(ENTRIES SUPPLIED begins)

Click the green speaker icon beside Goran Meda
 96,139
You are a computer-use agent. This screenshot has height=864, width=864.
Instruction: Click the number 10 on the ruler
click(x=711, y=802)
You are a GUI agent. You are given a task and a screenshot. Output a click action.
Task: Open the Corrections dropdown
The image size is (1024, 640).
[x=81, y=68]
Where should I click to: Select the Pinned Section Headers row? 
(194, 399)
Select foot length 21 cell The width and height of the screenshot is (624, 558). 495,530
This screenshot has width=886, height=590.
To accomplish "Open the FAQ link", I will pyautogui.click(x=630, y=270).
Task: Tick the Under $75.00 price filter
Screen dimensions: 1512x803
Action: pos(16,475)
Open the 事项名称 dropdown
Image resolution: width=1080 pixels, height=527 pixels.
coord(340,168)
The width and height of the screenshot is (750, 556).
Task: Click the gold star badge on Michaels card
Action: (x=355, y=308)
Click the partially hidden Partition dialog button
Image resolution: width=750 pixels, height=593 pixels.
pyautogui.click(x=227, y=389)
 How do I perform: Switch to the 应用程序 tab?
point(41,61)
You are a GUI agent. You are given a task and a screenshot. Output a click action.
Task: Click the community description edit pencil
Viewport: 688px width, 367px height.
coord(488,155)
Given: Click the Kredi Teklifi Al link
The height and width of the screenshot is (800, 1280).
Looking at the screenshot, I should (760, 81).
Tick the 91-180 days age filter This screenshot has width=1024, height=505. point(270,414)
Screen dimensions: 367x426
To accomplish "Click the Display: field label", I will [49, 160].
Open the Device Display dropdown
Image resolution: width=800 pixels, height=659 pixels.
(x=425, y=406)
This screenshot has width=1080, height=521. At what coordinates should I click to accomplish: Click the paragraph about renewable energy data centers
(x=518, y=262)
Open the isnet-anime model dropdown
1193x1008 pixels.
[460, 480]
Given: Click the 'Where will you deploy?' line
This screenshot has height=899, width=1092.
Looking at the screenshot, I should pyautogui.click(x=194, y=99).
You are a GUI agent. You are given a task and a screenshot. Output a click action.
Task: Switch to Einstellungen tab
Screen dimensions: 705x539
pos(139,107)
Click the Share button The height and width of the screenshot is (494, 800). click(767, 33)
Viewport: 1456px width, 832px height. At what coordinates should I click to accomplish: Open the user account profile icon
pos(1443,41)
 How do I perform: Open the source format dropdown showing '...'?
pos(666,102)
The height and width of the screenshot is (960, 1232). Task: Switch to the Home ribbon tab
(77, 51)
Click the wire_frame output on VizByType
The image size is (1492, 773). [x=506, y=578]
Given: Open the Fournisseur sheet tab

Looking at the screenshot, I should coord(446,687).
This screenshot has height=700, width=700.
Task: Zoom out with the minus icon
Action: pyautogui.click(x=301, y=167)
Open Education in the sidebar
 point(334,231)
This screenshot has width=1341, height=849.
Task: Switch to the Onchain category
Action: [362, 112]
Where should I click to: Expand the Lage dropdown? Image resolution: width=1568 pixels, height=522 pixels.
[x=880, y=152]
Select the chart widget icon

(ENTRIES SUPPLIED ends)

Your job is to set down the whole listing a second time, exactly.

Click the green speaker icon beside Goran Meda
 96,139
You are a computer-use agent. This screenshot has height=864, width=864.
Instruction: Click the number 10 on the ruler
click(x=711, y=802)
You are a GUI agent. You are given a task and a screenshot. Output a click action.
Task: Open the Corrections dropdown
The image size is (1024, 640).
[x=81, y=68]
Where should I click to: Select the Pinned Section Headers row? 
(194, 399)
Select foot length 21 cell The width and height of the screenshot is (624, 558). 495,530
This screenshot has width=886, height=590.
To accomplish "Open the FAQ link", I will pyautogui.click(x=630, y=270).
Task: Tick the Under $75.00 price filter
Screen dimensions: 1512x803
Action: pos(16,475)
Open the 事项名称 dropdown
Image resolution: width=1080 pixels, height=527 pixels.
coord(340,168)
The width and height of the screenshot is (750, 556).
Task: Click the gold star badge on Michaels card
Action: (x=355, y=308)
Click the partially hidden Partition dialog button
Image resolution: width=750 pixels, height=593 pixels.
pyautogui.click(x=227, y=389)
 How do I perform: Switch to the 应用程序 tab?
point(41,61)
You are a GUI agent. You are given a task and a screenshot. Output a click action.
Task: Click the community description edit pencil
Viewport: 688px width, 367px height.
coord(488,155)
Given: Click the Kredi Teklifi Al link
The height and width of the screenshot is (800, 1280).
Looking at the screenshot, I should (760, 81).
Tick the 91-180 days age filter This screenshot has width=1024, height=505. point(270,414)
Screen dimensions: 367x426
To accomplish "Click the Display: field label", I will [49, 160].
Open the Device Display dropdown
Image resolution: width=800 pixels, height=659 pixels.
(x=425, y=406)
This screenshot has width=1080, height=521. At what coordinates should I click to accomplish: Click the paragraph about renewable energy data centers
(x=518, y=262)
Open the isnet-anime model dropdown
1193x1008 pixels.
[460, 480]
Given: Click the 'Where will you deploy?' line
This screenshot has height=899, width=1092.
Looking at the screenshot, I should pyautogui.click(x=194, y=99).
You are a GUI agent. You are given a task and a screenshot. Output a click action.
Task: Switch to Einstellungen tab
Screen dimensions: 705x539
pos(139,107)
Click the Share button The height and width of the screenshot is (494, 800). click(767, 33)
Viewport: 1456px width, 832px height. At what coordinates should I click to accomplish: Open the user account profile icon
pos(1443,41)
 How do I perform: Open the source format dropdown showing '...'?
pos(666,102)
The height and width of the screenshot is (960, 1232). Task: Switch to the Home ribbon tab
(77, 51)
Click the wire_frame output on VizByType
The image size is (1492, 773). [x=506, y=578]
Given: Open the Fournisseur sheet tab

Looking at the screenshot, I should coord(446,687).
This screenshot has height=700, width=700.
Task: Zoom out with the minus icon
Action: pyautogui.click(x=301, y=167)
Open Education in the sidebar
 point(334,231)
This screenshot has width=1341, height=849.
Task: Switch to the Onchain category
Action: [362, 112]
Where should I click to: Expand the Lage dropdown? Image resolution: width=1568 pixels, height=522 pixels.
[x=880, y=152]
Select the chart widget icon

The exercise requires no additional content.